- [Exercise goal]: Print out the full material below, exact in every line, with no images included.

- [Records provided]:
***
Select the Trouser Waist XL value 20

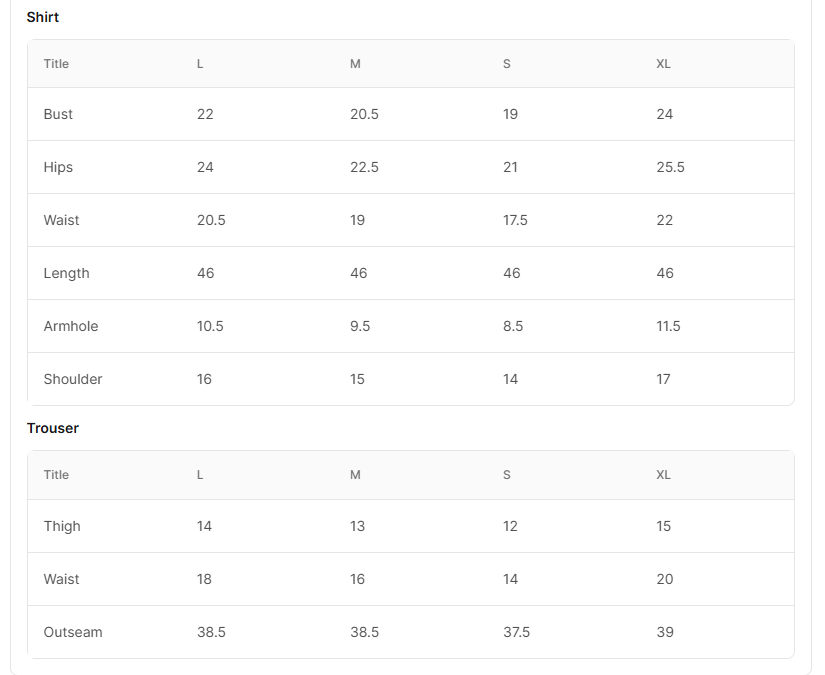coord(665,579)
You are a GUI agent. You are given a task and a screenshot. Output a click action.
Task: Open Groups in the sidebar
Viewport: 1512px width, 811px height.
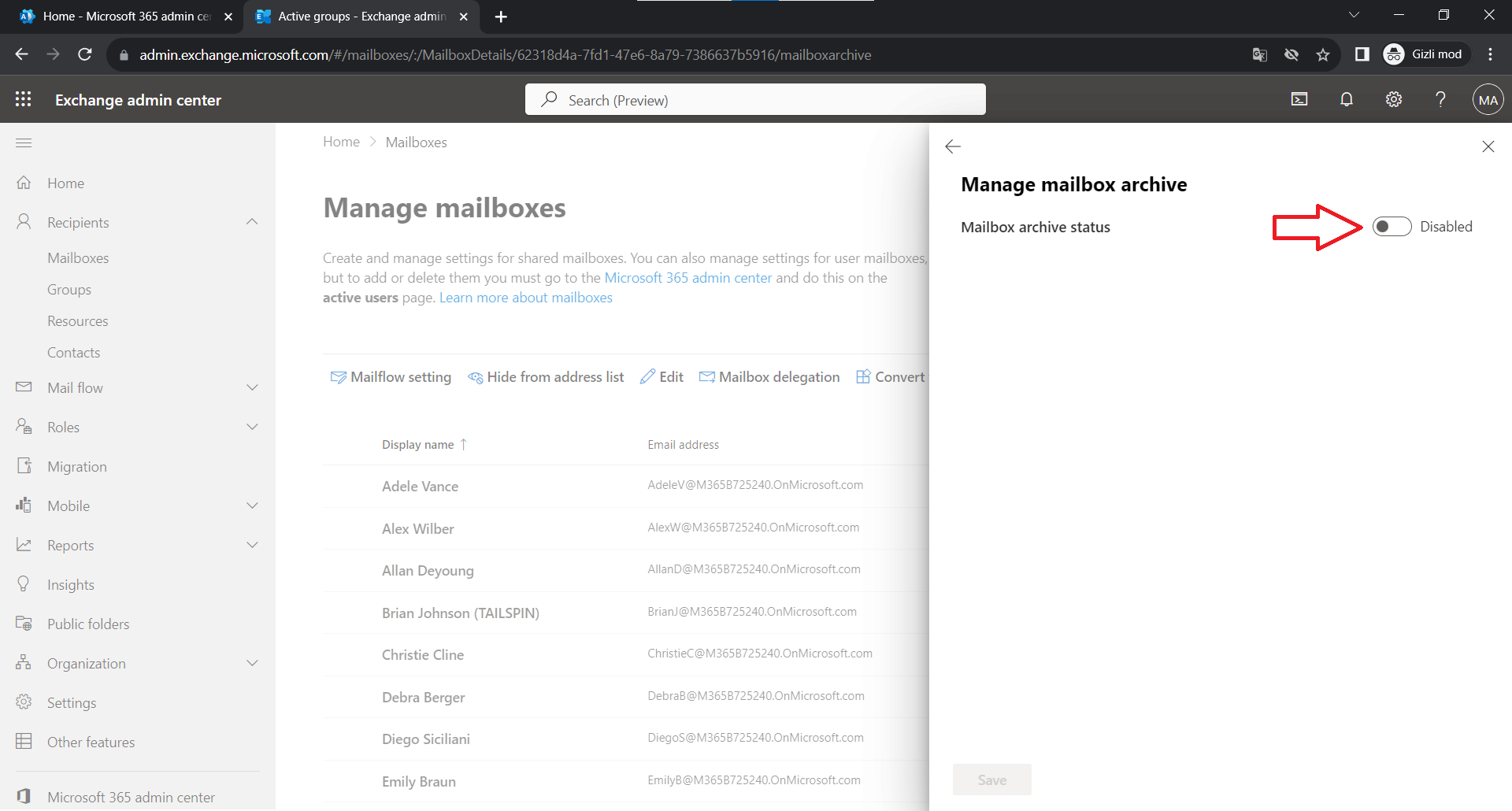coord(69,290)
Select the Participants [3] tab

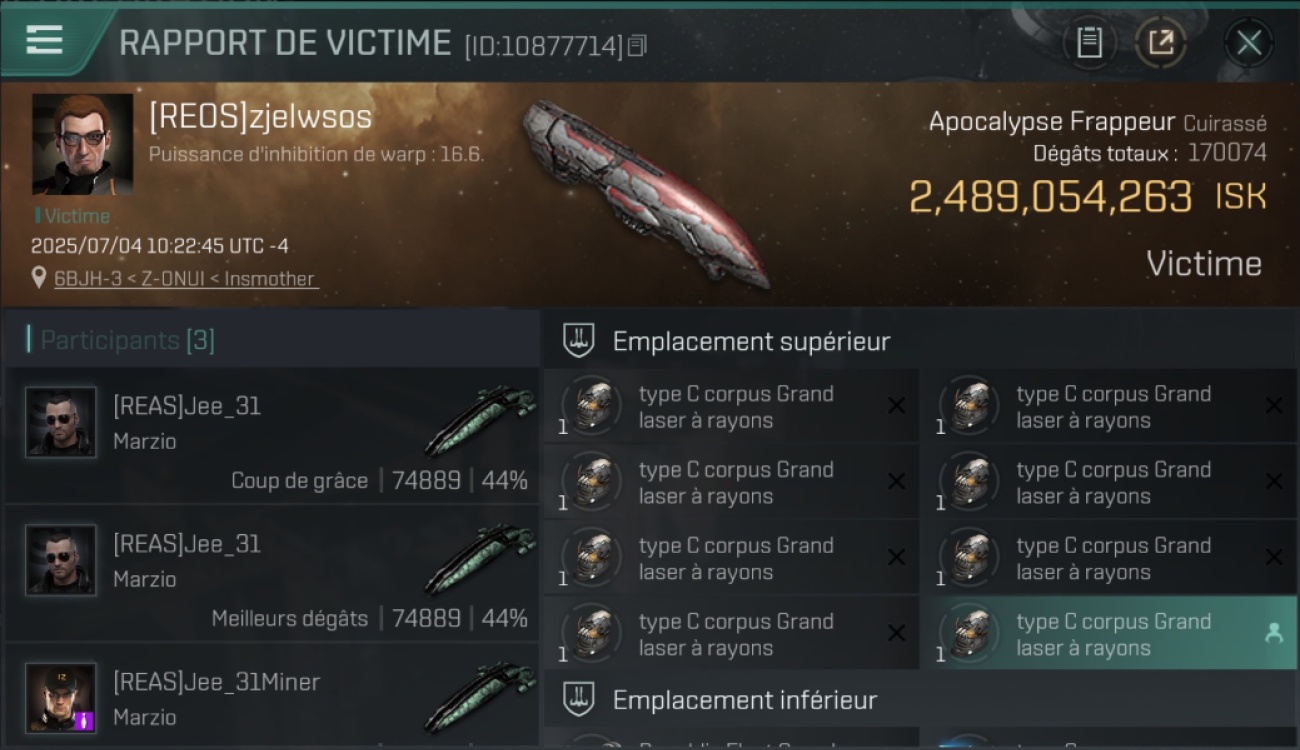127,340
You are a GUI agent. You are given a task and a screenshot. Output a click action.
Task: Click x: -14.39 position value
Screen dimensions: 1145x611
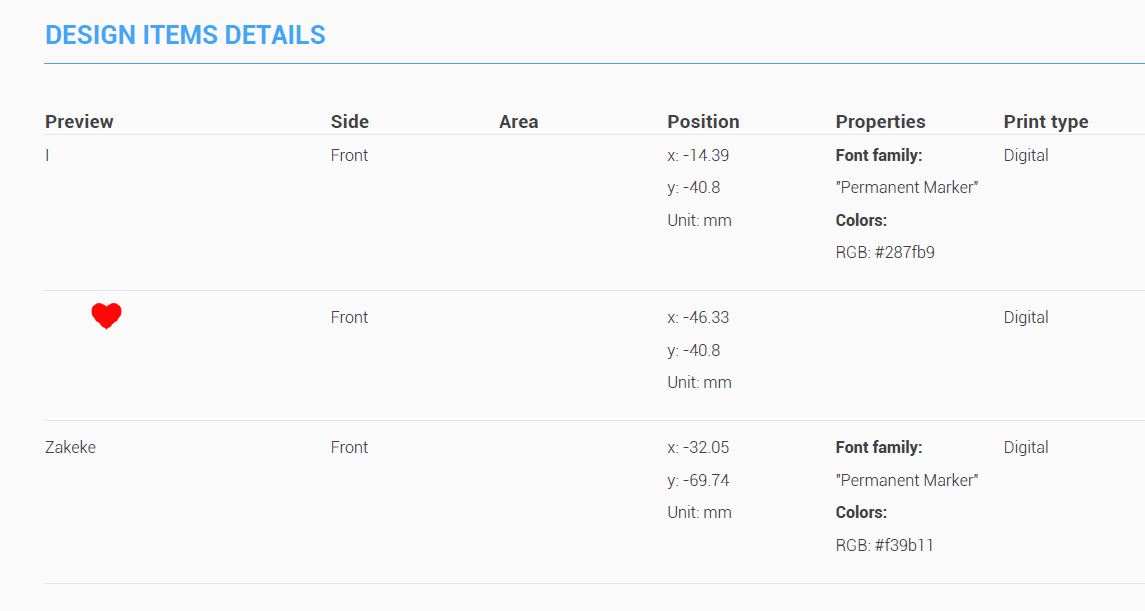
***
- [Response area]:
Select the Trouser Waist XL value 20

coord(665,579)
You are a GUI agent. You are given a task and a screenshot. Output a click action.
Task: Open Groups in the sidebar
Viewport: 1512px width, 811px height.
coord(69,290)
Select the Participants [3] tab

127,340
You are a GUI agent. You are given a task and a screenshot. Output a click action.
Task: Click x: -14.39 position value
Screen dimensions: 1145x611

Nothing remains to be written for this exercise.